Postby Terry E. » Mon Sep 14, 2020 9:55 am

Smalltowngirl44 wrote:
1. My mother hated me and always did.

2.She would lay around day in and day out.

3.Nudity was normal in our house.

4.There was a time when I was disgusted with how dirty our house was so I cleaned it and kept it clean.

5. I had a younger brother and sister and I was the one that watched and took care of them.

6.Those things made me feel grown up. Especially since I did literally all of the house work.



I wish I could say something more than how sorry I am for you. Basically everything you wrote is the same as my friend Ang. Your abuse is at the worst end of it, but I will try and talk about the stuff I numbered.

Whether we are success or failure in this life is dependant on many things. A good support network at home, gives us confidence to be ourselves, enjoy life, to achieve personally, socially academically and professionally. Sometimes the most wonderful gift a parent can give a child is confidence.

------

**Exercises to complete**:
(1) The forum post names the areas in which a good support network at home helps us achieve. List each of them.
(2) Put this sentence from the forum post into Spanish: "Sometimes the most wonderful gift a parent can give a child is confidence."

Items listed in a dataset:

------

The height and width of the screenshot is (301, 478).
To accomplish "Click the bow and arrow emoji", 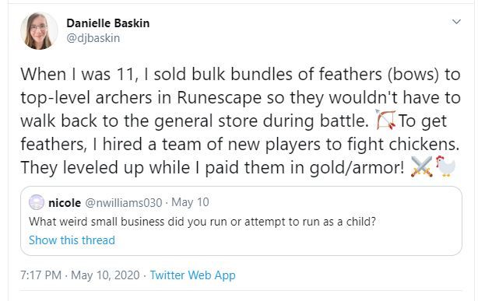I will (385, 120).
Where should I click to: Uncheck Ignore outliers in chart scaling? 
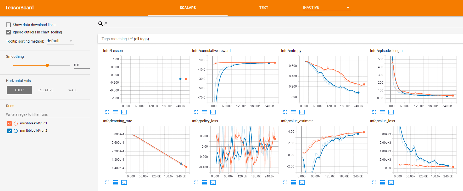coord(8,32)
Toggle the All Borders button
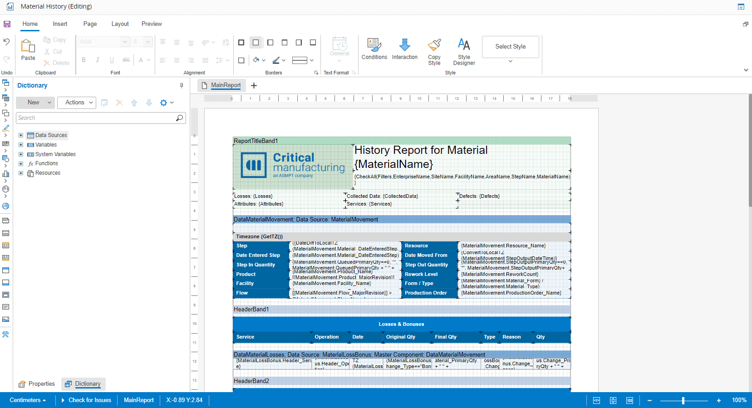Screen dimensions: 752x408 (241, 43)
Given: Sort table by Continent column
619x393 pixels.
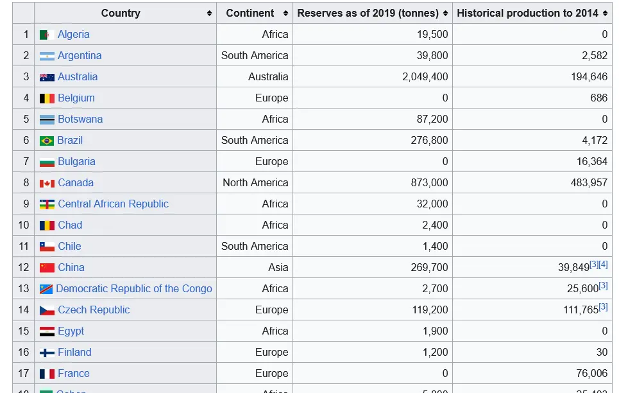Looking at the screenshot, I should pos(285,13).
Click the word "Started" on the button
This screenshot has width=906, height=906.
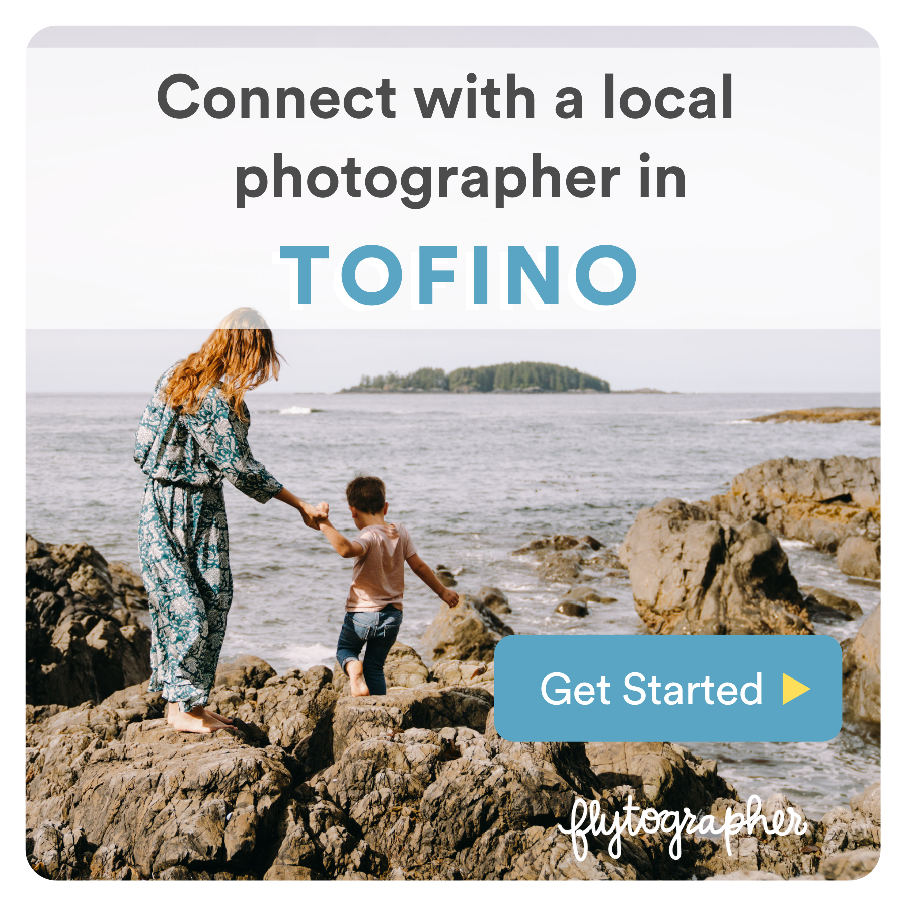pyautogui.click(x=693, y=689)
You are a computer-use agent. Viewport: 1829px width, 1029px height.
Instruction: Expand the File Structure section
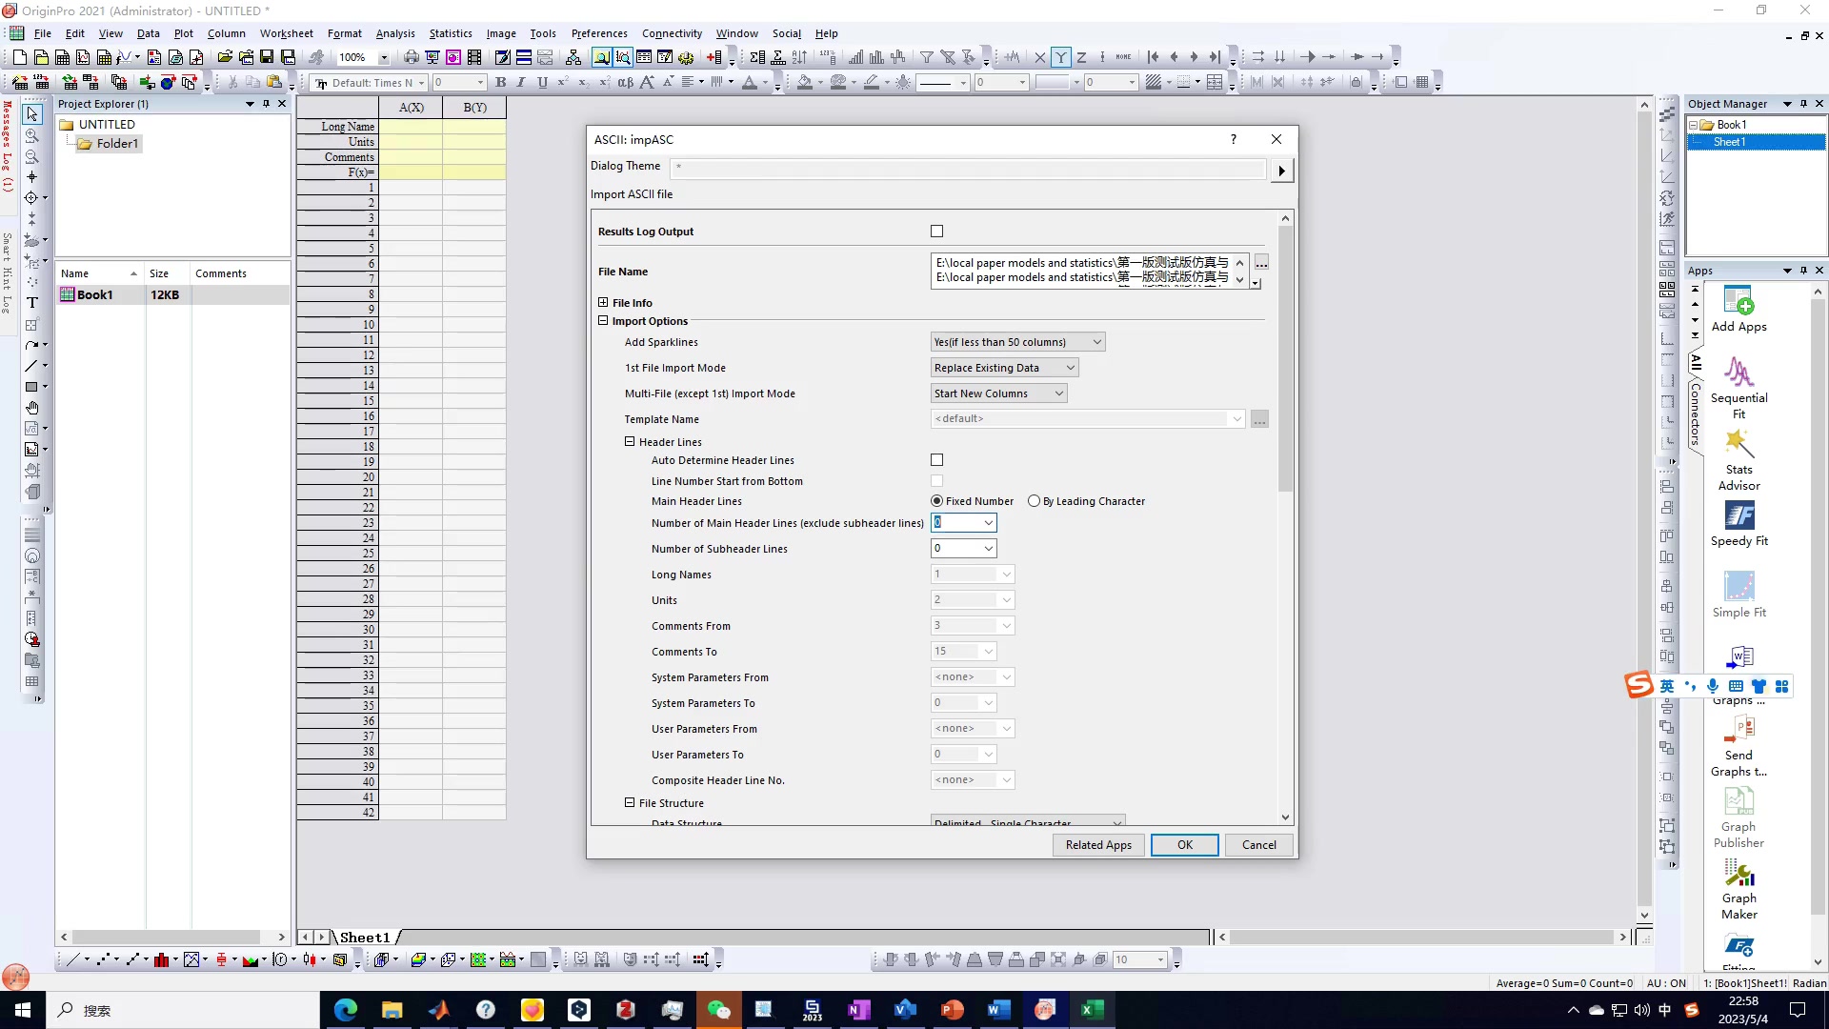click(x=631, y=801)
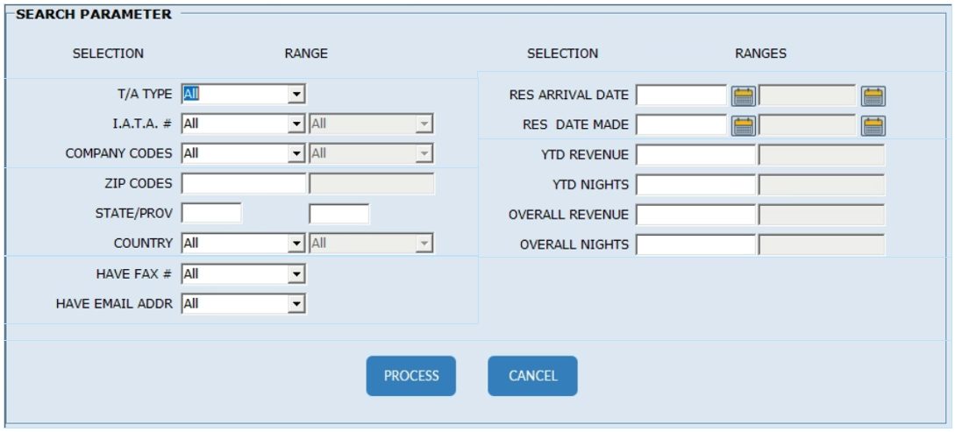This screenshot has height=432, width=955.
Task: Click the RES DATE MADE start field
Action: coord(681,124)
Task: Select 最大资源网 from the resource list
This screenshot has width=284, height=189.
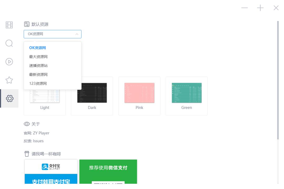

------

**Results**:
(1)
- Personally
- Socially
- Academically
- Professionally

(2) A veces el regalo más maravilloso que un padre puede darle a un hijo es la confianza en sí mismo.